Exercise goal
Reproduce all of the listing below without alteration.

Data records
━━━━━━━━━━

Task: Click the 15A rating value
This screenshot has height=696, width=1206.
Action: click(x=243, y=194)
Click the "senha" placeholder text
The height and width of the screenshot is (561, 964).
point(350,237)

━━━━━━━━━━

Answer space
Task: Click the 15A rating value
This screenshot has height=696, width=1206.
Action: click(x=243, y=194)
Click the "senha" placeholder text
The height and width of the screenshot is (561, 964).
point(350,237)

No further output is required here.